EXERCISE DIRECTIONS →
Report how many lines of the material below contain the string "every". The reply is that number and no more.
*** EXCERPTED DATA ***
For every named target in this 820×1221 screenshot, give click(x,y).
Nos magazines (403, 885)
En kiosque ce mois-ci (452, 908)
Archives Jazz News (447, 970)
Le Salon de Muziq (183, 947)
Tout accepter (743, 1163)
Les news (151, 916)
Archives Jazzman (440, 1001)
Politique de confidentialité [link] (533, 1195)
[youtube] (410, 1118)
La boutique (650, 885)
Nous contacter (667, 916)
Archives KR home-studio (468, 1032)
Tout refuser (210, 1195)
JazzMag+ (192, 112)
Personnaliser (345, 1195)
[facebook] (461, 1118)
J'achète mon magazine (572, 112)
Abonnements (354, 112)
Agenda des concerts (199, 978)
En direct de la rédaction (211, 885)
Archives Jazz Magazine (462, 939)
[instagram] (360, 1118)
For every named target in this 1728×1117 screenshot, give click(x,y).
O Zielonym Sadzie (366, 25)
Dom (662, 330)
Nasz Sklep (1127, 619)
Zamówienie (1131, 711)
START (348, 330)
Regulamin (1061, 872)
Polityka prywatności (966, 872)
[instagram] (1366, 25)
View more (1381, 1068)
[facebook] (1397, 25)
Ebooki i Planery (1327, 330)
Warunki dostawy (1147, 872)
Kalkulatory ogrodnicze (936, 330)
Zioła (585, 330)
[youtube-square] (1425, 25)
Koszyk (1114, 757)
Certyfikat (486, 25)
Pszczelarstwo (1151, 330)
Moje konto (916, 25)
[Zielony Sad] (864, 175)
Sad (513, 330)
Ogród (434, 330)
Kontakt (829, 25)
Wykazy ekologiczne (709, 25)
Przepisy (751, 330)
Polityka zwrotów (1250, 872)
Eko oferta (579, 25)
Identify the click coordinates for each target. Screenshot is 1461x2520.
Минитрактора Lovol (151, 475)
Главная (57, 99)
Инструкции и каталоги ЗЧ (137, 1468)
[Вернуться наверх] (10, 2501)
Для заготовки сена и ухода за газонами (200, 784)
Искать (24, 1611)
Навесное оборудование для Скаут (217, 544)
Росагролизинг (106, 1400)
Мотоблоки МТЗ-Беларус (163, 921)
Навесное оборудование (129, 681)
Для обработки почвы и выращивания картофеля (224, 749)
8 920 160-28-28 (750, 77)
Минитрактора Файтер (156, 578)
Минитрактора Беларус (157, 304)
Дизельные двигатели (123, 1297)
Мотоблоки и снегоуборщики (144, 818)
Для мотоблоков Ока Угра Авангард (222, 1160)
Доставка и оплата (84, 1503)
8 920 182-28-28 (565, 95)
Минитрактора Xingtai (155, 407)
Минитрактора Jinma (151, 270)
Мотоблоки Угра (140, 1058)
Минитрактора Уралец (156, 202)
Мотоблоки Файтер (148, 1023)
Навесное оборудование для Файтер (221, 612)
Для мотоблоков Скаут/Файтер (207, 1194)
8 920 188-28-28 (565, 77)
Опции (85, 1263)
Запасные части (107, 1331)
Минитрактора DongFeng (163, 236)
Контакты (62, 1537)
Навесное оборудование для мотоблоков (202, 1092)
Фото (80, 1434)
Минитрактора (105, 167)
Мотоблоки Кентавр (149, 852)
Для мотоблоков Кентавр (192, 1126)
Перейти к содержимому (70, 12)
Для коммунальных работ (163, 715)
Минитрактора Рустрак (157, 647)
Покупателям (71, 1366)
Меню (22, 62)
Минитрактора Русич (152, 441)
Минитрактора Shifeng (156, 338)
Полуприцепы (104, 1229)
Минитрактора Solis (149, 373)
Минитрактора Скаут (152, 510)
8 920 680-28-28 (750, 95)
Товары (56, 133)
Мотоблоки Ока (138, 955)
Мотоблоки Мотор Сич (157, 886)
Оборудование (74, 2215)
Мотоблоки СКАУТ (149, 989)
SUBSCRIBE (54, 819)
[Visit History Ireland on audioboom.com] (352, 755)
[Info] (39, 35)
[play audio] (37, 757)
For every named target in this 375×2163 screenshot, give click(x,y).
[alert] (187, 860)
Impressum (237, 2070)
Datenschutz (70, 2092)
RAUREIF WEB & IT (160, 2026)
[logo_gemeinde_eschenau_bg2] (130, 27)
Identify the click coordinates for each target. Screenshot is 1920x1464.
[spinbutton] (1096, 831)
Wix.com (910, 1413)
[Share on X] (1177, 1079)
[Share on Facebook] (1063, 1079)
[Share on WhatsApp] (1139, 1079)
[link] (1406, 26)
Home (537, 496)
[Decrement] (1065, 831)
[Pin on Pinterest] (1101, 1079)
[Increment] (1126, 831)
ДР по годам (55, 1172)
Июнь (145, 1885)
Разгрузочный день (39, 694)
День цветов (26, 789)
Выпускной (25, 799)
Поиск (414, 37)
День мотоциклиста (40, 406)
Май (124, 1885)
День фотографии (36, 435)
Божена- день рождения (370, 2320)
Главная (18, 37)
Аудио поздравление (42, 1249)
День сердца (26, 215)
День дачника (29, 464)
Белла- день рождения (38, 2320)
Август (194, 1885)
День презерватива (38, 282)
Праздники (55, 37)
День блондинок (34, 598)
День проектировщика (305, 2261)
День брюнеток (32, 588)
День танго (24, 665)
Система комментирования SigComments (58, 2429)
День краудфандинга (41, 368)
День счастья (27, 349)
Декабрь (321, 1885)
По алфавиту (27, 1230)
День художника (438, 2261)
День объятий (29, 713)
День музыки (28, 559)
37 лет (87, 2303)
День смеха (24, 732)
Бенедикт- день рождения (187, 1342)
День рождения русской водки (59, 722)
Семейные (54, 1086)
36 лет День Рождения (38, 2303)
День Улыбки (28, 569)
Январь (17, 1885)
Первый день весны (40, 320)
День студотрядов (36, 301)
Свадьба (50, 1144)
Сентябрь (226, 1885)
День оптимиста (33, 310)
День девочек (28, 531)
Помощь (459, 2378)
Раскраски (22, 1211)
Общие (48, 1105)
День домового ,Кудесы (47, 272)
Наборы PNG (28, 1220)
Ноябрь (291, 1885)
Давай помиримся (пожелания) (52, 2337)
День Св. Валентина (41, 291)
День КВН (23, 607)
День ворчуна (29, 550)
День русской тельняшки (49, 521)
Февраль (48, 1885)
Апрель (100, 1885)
*** End of EXCERPTED DATA ***
REPLY →
3